Related: Kyle Dugger’s second year in the NFL is all about getting even more comfortable

NFL: JAN 03 Jets at Patriots Photo by Fred Kfoury III/Icon Sportswire via Getty Images

Kyle Dugger did not have the benefit of playing power five football in college. He did not have the benefit of a normal offseason after entering the NFL. He also did not have the benefit of using the preseason to adapt to the NFL league. And yet, he delivered one of the most impressive rookie campaigns in recent New England Patriots history.

Entering his second year as a pro, Dugger’s goal is to build on this success and get more comfortable within his role in the New England system. One person that should help him accomplish all that is Patriots Hall of Famer Rodney Harrison.

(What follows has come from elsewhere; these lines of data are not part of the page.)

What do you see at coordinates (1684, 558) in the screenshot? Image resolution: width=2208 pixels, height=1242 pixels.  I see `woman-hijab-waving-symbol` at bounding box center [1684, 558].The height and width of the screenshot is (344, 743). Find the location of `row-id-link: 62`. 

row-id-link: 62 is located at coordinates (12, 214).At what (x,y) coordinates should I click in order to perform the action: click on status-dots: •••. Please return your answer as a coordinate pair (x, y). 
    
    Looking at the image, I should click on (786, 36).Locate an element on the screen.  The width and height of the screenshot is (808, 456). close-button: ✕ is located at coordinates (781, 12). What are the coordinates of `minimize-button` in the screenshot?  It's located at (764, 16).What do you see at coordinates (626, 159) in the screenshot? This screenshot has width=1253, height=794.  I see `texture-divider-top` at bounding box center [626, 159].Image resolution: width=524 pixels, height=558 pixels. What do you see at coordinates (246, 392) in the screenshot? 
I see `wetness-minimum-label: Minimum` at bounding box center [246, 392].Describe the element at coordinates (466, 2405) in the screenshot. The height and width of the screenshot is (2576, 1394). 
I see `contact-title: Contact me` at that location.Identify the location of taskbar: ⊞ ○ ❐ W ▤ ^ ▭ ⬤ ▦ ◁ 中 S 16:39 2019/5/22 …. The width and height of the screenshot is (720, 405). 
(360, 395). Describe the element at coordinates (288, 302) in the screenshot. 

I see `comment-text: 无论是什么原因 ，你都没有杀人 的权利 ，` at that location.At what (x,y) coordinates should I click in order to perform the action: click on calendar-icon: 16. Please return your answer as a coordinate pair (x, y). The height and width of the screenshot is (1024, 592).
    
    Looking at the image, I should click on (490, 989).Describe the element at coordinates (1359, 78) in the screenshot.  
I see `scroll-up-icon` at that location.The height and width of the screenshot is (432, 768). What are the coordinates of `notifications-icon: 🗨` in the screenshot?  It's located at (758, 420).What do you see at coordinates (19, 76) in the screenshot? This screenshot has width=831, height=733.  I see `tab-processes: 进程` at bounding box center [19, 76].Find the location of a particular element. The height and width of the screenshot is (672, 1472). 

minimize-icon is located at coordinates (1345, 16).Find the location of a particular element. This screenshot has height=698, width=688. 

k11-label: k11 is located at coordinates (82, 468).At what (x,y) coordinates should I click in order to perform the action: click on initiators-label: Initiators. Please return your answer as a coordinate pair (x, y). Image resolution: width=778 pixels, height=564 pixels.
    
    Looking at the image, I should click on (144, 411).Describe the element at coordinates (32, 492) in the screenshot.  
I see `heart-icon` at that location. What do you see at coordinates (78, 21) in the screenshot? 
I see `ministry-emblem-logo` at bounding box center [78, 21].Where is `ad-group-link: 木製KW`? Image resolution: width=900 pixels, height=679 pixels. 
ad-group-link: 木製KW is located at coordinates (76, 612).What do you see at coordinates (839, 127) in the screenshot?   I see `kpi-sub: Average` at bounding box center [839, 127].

Harrison has taken over a mentorship role for Dugger, and recently spoke with ESPN Boston’s Mike Reiss about it.

“Right after the draft, they gave me his number and I just called him. I reached out and talked to him. Even this offseason, I text him and say, ‘Hey, send me some clips you want me to look over of you in coverage,’” Harrison told Reiss.

Harrison spent 15 seasons in the NFL and helped the Patriots win a pair of Super Bowls in the early 2000s. He also earned a reputation as one of the league’s most physical players, and a tone setter in the secondary. Now, the hope is that he will be the same for Dugger: a mentor, and somebody to help him make the famous second-year jump.

At least so far, the youngster has left a positive impression on Harrison.

“I love the kid, his attitude. He’s such a humble kid, and he wants to be really good. He asks questions,” he said.

Dugger himself acknowledged during a recent media conference call that he had studied Harrison during the offseason. Harrison, meanwhile, has given the former second-round draft choice some words of advice as well.

“I’ve been telling him ‘You can cover. You just have to believe in yourself a little bit more. Don’t give those tight ends free releases. Get up there and jam them — you’re a big kid, you’re strong, so get up there and challenge them and don’t make it easy for them,’” he said.

In his first season, Dugger already showed an ability to make positive plays in the Patriots secondary. Playing a role similar to the one Harrison used to fill between 2003 and 2008, he appeared in 14 of a possible 16 games and registered 64 tackles. Down the stretch, the then-rookie carved out a starter-level role in New England’s defensive backfield alongside fellow safeties Devin McCourty and Adrian Phillips.

Despite all that, Harrison still sees plenty room for growth.

“In the pass game, I just want to see him play with more confidence. He just has to believe what he sees. I tell him, ‘Believe what you see and go get it! Don’t second-guess yourself! Be aggressive! You don’t need to play careful,’” he said.

“In the run game, I think he’s tough and he’s starting to really see the line-block combinations; when the tight end blocks down and the tackle pulls, where he needs to go, where his proper fit is.”

While it remains to be seen whether or not Dugger can heed Harrison’s advice and become a true all-around safety, the Patriots legend himself is feeling confident.

“Having some veteran players around him, and him continuing to grow, I think he’s going to be a fantastic player.”